Aim of the task:
For the entries below, report every line that includes the word "computer".

Provided entries:
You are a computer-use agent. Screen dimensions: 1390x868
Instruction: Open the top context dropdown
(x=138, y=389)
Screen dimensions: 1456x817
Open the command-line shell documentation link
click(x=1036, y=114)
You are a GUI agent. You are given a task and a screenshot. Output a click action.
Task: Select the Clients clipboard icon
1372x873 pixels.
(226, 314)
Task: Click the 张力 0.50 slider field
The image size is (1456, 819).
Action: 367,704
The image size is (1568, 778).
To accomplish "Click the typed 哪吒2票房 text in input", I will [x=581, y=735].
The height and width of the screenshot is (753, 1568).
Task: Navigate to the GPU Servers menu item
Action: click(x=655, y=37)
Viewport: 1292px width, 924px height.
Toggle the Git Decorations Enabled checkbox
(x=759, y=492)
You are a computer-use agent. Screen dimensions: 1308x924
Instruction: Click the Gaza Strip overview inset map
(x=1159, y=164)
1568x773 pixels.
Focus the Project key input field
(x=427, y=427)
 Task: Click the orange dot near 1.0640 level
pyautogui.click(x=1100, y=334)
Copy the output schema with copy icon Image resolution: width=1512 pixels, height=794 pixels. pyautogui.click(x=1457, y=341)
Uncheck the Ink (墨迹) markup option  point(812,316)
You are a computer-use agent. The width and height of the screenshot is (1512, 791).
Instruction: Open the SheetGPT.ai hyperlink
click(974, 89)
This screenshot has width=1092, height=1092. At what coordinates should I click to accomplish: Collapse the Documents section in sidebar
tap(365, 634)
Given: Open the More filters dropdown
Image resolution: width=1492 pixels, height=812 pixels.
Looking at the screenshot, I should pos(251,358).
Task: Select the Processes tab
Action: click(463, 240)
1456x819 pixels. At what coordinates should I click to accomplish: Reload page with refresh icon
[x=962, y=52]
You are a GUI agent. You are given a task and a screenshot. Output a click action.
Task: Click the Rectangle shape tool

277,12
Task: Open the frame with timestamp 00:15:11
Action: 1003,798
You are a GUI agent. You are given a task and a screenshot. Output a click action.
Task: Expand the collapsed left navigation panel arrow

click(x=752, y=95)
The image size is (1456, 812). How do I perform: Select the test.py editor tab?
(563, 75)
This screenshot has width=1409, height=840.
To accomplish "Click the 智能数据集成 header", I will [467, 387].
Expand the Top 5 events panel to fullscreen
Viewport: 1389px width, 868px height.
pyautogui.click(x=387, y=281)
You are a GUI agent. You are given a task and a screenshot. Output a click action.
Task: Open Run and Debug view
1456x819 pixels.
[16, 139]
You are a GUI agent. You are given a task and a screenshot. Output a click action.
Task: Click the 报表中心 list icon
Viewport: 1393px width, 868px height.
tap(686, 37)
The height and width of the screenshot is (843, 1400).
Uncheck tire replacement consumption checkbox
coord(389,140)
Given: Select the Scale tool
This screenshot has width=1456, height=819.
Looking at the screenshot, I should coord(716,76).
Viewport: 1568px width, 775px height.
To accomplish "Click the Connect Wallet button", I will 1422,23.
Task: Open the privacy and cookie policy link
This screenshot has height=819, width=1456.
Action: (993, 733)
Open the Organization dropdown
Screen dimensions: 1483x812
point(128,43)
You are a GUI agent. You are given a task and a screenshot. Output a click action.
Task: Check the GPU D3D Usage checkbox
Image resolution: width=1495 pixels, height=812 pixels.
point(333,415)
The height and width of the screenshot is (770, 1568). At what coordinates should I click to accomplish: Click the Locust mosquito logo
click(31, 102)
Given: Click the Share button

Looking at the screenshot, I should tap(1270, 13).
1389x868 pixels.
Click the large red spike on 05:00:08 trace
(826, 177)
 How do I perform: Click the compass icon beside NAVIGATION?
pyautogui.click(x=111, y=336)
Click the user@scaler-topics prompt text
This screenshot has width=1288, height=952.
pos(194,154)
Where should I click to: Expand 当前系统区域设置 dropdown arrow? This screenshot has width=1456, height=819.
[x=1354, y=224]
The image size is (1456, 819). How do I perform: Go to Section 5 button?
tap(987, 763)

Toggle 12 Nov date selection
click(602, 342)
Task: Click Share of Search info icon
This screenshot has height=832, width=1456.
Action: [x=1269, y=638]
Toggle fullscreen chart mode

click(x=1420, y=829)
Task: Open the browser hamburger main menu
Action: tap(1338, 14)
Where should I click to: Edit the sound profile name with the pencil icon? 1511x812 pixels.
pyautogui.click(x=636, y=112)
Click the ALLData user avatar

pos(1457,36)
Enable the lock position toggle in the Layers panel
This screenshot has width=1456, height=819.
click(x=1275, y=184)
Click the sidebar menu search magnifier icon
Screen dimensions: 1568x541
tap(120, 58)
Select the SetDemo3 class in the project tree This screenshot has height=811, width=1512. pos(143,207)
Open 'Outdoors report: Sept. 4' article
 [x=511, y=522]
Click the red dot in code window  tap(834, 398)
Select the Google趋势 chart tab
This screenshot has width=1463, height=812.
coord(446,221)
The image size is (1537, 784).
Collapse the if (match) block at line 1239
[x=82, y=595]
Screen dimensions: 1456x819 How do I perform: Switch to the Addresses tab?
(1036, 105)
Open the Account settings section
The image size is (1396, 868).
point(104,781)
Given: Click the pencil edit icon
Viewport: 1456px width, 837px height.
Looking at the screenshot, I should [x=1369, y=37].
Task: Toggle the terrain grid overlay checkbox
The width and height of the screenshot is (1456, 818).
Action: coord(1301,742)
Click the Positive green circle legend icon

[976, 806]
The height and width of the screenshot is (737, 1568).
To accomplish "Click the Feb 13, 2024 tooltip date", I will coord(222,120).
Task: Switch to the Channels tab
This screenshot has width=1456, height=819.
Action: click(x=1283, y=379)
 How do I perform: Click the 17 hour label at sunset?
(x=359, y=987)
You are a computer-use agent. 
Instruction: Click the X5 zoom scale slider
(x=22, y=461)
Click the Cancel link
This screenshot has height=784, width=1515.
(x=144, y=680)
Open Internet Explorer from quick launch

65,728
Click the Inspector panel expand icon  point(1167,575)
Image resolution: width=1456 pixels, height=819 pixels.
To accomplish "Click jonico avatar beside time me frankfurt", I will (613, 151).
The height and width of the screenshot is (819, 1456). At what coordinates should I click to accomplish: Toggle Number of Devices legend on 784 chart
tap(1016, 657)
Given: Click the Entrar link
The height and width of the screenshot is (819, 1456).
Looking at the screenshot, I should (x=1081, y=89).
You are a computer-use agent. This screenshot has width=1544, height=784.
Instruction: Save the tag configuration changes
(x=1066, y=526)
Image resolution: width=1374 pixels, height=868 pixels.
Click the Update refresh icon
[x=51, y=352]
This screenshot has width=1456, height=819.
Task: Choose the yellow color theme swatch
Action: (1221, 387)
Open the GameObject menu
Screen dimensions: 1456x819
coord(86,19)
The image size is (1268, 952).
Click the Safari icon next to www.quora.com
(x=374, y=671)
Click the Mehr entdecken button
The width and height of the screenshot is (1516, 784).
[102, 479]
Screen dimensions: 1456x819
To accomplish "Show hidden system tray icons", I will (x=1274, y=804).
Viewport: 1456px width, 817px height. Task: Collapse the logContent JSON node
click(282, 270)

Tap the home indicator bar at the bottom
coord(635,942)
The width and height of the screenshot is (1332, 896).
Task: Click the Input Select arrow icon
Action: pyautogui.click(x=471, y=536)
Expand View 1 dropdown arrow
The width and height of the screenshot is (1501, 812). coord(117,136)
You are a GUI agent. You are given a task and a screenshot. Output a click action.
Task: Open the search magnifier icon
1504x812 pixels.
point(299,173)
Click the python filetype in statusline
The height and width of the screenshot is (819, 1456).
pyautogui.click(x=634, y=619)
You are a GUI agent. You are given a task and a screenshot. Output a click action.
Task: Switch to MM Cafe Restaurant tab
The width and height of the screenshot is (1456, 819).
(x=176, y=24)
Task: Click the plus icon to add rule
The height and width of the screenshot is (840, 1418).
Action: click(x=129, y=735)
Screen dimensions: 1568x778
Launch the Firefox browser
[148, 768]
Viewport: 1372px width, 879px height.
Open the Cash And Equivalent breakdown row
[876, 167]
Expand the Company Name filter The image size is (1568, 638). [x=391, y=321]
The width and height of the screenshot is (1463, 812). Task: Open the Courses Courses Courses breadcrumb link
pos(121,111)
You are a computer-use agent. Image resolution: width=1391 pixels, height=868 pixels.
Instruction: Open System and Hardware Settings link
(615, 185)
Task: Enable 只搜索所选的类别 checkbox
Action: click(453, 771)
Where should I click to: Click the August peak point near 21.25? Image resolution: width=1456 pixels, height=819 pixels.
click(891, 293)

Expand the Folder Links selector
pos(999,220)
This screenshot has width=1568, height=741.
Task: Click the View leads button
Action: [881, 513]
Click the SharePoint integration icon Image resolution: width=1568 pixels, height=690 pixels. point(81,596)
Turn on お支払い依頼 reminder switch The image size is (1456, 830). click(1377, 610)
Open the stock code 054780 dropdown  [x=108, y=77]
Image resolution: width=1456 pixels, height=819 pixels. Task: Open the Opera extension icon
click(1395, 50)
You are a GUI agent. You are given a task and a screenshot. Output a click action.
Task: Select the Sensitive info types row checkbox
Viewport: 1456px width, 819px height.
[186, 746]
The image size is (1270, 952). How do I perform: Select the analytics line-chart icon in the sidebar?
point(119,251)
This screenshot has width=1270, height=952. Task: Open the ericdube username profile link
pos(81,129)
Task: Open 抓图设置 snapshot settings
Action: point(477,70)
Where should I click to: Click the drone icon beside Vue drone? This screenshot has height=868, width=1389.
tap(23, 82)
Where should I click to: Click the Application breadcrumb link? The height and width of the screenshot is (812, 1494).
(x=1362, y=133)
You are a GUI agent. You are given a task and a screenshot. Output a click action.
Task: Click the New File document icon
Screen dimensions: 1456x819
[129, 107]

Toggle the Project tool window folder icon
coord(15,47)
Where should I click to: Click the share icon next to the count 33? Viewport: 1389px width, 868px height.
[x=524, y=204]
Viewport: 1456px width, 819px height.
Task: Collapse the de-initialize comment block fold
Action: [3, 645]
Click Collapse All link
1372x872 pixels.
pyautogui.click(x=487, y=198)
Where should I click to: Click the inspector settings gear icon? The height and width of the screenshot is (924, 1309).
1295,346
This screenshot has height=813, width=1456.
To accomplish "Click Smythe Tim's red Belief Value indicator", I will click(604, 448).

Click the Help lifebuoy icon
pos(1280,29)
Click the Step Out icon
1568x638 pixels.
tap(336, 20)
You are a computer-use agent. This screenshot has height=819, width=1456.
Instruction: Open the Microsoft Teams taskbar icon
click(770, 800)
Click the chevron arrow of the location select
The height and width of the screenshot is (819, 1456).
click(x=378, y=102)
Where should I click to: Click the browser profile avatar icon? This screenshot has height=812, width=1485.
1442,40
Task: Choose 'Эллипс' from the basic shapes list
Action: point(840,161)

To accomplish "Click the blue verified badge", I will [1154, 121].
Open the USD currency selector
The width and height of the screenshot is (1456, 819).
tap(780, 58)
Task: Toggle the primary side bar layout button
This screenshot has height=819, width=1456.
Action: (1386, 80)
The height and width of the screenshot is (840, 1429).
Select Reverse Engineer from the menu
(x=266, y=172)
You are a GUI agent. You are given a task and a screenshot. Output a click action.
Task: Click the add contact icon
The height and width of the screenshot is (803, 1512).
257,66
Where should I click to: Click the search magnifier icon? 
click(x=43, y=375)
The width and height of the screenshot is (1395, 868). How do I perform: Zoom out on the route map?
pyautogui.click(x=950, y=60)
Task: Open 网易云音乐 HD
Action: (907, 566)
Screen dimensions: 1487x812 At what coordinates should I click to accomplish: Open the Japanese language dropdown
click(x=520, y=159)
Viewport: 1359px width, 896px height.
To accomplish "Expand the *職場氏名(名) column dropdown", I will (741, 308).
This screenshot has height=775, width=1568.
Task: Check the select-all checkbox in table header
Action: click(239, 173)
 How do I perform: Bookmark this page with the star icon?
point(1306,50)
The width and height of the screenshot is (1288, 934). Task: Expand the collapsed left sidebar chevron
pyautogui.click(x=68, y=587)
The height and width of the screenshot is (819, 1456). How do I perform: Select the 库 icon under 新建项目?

Completed task:
You are a computer-use agent. Screen dimensions: 1390x868
You are a computer-use agent. Screen dimensions: 1308x924
You are a computer-use agent. The width and height of the screenshot is (1512, 791).
You are a computer-use agent. 
You are a computer-use agent. This screenshot has width=1544, height=784.
You are a computer-use agent. Image resolution: width=1391 pixels, height=868 pixels.
You are a computer-use agent. This screenshot has height=819, width=1456.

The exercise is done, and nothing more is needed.